:: Extracted information ::

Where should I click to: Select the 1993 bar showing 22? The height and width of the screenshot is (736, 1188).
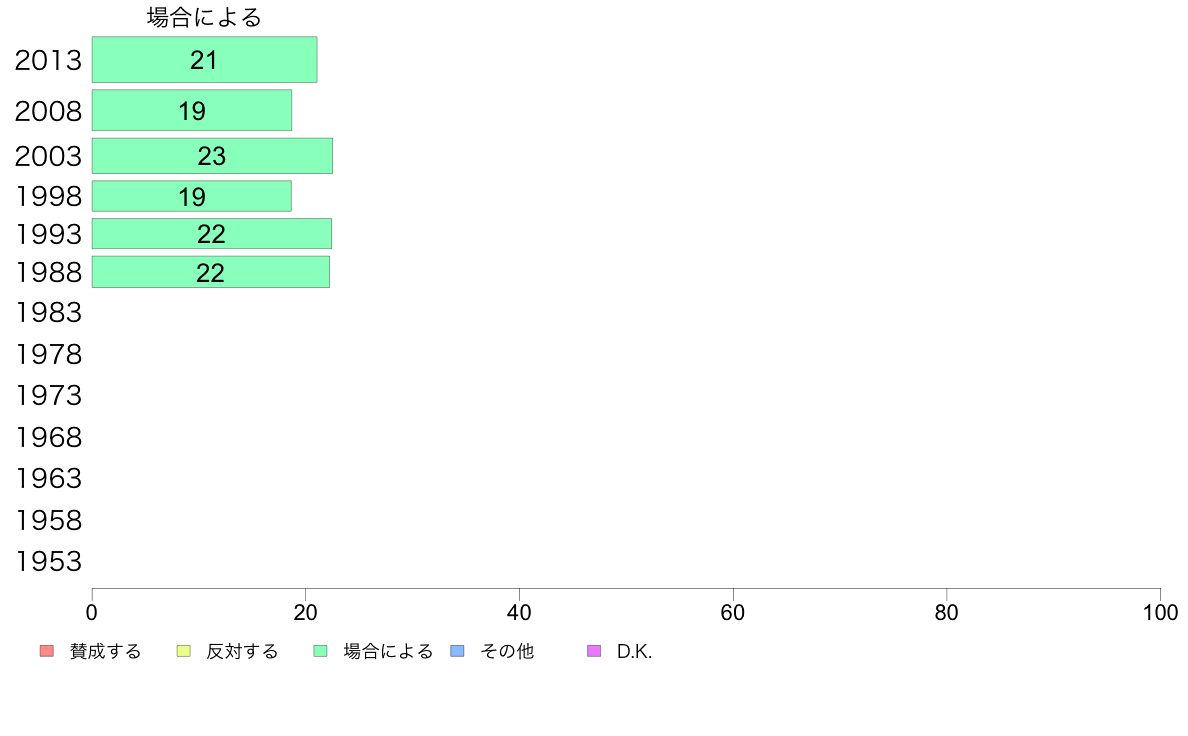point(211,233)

--

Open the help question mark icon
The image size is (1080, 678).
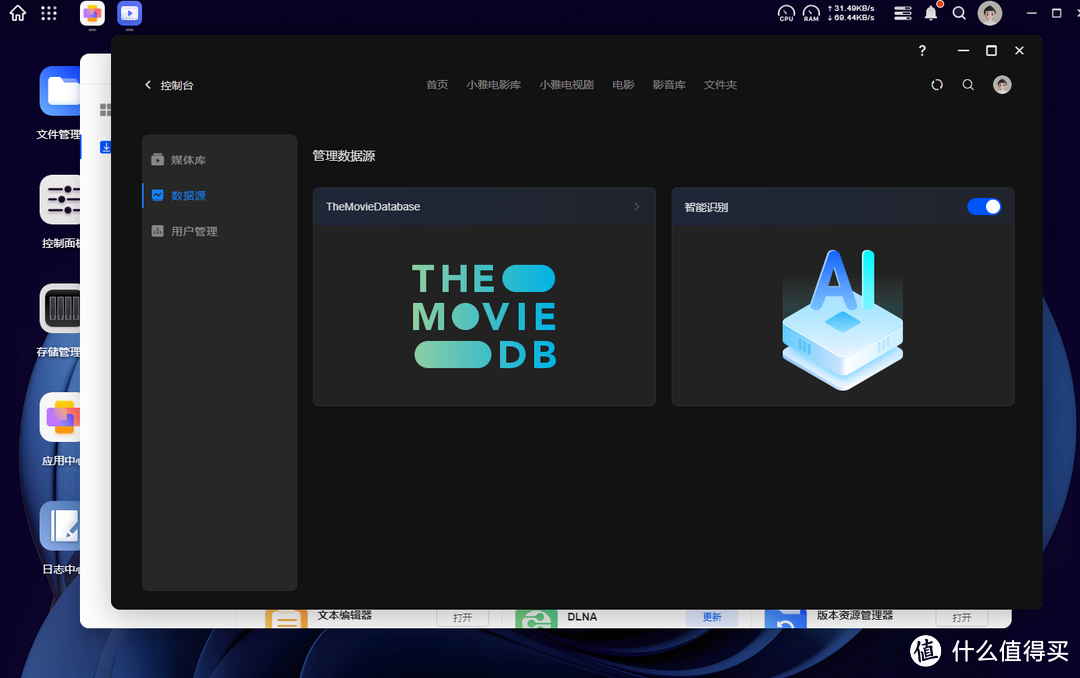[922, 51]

:: The exercise ::
Substitute "column" for "bar" in the entries, starting at the line that has "Where should I" and stopping after the line that has "point(211,233)". Write out only those lines with everything else unchanged, and leave the pictures out of your answer.

:: Task result ::
Where should I click to: Select the 1993 column showing 22? The height and width of the screenshot is (736, 1188).
point(211,233)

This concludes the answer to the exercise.